Visegrad blasts EU as refugee quota proposals hit close to the bone

Visegrad blasts EU as refugee quota proposals hit close to the bone
The Visegrad states have reacted furiously to demands that they take in refugees. / CC
By Tim Gosling in Prague May 5, 2016

The Czech Republic, Hungary, Poland and Slovakia all reacted with fury on May 4 as the European Commission proposed reform to EU rules that would open the way for stiff financial penalties to be imposed on countries refusing to accept asylum seekers under Brussels’ migrant quotas plan.

That the Visegrad states blasted the proposals is no surprise. They have rejected Brussels attempts to implement migrant quotas from the very start. Hungary and Slovakia have even launched legal cases against the quota plan, which was forced through by a rare majority vote last year.
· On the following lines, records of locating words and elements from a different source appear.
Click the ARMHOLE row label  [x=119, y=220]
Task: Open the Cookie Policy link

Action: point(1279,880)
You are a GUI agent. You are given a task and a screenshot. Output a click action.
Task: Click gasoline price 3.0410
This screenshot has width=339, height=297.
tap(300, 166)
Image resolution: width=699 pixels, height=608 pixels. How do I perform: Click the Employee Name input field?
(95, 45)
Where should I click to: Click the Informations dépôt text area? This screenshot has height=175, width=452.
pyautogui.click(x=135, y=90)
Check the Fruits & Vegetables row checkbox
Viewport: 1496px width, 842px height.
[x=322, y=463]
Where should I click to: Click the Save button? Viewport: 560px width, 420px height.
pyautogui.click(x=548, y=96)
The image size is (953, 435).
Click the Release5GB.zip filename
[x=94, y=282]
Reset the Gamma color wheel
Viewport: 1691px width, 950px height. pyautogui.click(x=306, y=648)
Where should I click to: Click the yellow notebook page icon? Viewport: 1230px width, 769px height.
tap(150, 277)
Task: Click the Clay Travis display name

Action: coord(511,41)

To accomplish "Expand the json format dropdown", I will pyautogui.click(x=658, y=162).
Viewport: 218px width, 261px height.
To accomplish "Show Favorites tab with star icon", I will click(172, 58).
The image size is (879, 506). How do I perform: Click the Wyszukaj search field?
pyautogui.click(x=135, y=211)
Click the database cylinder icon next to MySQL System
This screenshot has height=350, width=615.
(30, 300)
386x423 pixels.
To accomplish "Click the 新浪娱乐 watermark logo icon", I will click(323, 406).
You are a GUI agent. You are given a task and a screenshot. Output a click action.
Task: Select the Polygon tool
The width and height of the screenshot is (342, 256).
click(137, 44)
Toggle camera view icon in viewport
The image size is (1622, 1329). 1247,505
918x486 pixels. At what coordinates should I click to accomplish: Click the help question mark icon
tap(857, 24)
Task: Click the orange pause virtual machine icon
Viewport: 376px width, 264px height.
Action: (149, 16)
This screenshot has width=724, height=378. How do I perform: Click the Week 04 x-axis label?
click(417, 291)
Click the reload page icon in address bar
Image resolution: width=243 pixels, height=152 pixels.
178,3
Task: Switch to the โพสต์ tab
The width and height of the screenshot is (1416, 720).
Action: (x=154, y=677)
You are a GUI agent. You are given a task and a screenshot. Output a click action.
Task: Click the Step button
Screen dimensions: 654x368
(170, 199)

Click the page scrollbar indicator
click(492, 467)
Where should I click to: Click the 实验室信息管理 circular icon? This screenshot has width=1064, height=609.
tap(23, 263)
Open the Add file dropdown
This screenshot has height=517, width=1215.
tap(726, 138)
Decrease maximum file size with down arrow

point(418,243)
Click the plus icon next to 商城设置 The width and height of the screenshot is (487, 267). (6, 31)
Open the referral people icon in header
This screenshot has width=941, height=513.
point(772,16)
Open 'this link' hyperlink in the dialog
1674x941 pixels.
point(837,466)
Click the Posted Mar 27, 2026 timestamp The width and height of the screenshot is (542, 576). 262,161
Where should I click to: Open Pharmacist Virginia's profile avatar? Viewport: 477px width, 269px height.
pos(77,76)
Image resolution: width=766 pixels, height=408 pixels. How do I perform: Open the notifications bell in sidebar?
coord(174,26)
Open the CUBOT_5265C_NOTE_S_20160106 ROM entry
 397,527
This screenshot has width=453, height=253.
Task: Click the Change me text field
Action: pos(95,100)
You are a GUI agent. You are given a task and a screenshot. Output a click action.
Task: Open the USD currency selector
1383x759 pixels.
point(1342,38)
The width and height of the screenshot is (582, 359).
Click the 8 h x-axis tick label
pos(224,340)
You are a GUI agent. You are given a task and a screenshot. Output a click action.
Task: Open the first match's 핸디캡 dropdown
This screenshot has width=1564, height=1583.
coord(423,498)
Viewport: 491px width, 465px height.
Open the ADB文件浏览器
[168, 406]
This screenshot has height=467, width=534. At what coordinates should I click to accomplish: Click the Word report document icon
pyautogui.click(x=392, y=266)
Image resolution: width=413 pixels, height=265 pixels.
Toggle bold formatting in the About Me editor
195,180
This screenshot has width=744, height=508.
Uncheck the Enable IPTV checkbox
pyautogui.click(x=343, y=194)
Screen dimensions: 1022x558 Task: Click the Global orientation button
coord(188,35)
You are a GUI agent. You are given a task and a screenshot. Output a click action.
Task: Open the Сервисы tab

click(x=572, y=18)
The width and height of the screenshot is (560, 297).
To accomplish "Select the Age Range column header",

However, the unease in Central Europe will have been elevated by the scheme put forward. The two threats that really stoke fear in the capitals of the four are a suspension of the Schengen passport free zone and the loss of the billions of euro in EU funds. The new proposal appears to be an effort to make the latter a reality.

Seeking leverage to force member states to help in the redistribution of migrants, the EU executive announced as expected that it plans to levy penalties of €250,000 per refugee per year on any country refusing to take its quota. The money docked from member states refusing to take in their quotas would be handed to frontline states such as Greece and Italy to help them deal with the numbers arriving.

The plan agreed last year to redistribute 160,000 migrants around the continent has met only a tiny fraction of its target, with Visegrad states taking no more than a handful of Christian refugees from war torn spots such as Syria, Iraq and Afghanistan. They have consistently stressed they will not accept quotas, claiming immigration is a sovereign issue.

Poland’s previous centre-right government agreed last year to accept 7,000 asylum seekers, but the new PiS administration, elected in October, has said several times it will not meet the obligation. Under the new EC proposal, Poland would lose €1.75bn per year if the country fails to take the refugees. 

The proposals would retain the basic ‘Dublin’ regulation, requiring refugees to claim asylum in the member state in which they arrive, a lever Hungary announced unilaterally last year it would no longer respect. However, changes would be implemented in a bid to help countries receiving "disproportionate numbers”.

Blackmail

"Regarding the fines proposed by the European Commission, it is blackmailing," Hungarian Foreign Minister Peter Szijjarto said after the Visegrad group met in Prague. "The quota concept is a dead-end street and I would like to ask the Commission not to run into this dead-end street any more."

Officials from Poland’s nationalist government were hardly less outspoken. Polish Foreign Minister Witold Waszczykowski claimed the proposal “sounds like an idea announced during April fools day", while others insisted it flies in the face of EU regulations, without offering details. Slovak officials asserted the plan fails to respect reality and that it would set the bloc's efforts to tackle the migrant crisis back by months.

Even the Czechs, who have been playing up a role as the reasonable Visegrad state over the past year as the rest have become more and more aggressive, did nothing to hide their disdain for Brussels’ new plan.

"I am somewhat unpleasantly surprised that the Commission is returning to play a proposal upon which there is no agreement," Foreign Minister Lubomir Zaoralek said. "It should not propose something that divides us, that will help nothing."

The comments are illustrative of the kind of extreme language that has become common place in Central Europe over the past year or more, as populist governments have jumped on the migrant crisis to help buoy fading support. A growing mood of nationalism has helped them make hay out of the series of crises faced by an EU club that was viewed as a passport to a “Western” style quality of life as they joined just 12 years ago.

The quartet exhibited alarm late last year when EU officials revealed that a vague idea to suspend the wider Schengen zone and reduce it to a handful of Western European countries had been discussed. Earlier suggestions that states unwilling to take on the responsibilities of EU membership during the migrant crisis would have their EU funding docked were dismissed as unrealistic. However, the new proposals appear to threaten just such a move, albeit with the structure of the penalties somewhat altered.

The European Commission also backed on May 4 the extension of internal border checks for six months in five states, including Austria and Germany. The first two are the main route for exports to the Eurozone, which constitute the lion’s share of the exports of the Visegrad states. Any interference in terms of cost or time would hit Central Europe’s economies hard.

The European Commission’s proposals would require support from most member states to go into effect, as well as the European Parliament. Given the rising mood of antagonism towards Brussels and the influx of migrants, that may be a tall order.

The Visegrad states also criticized a plan by the EU to offer visa-free travel to the bloc to Turkish citizens, in return for Ankara’s help in stemming the tide of refugees heading to Europe. The initial deal with Turkey has already helped reduce numbers arriving in EU states such as Greece.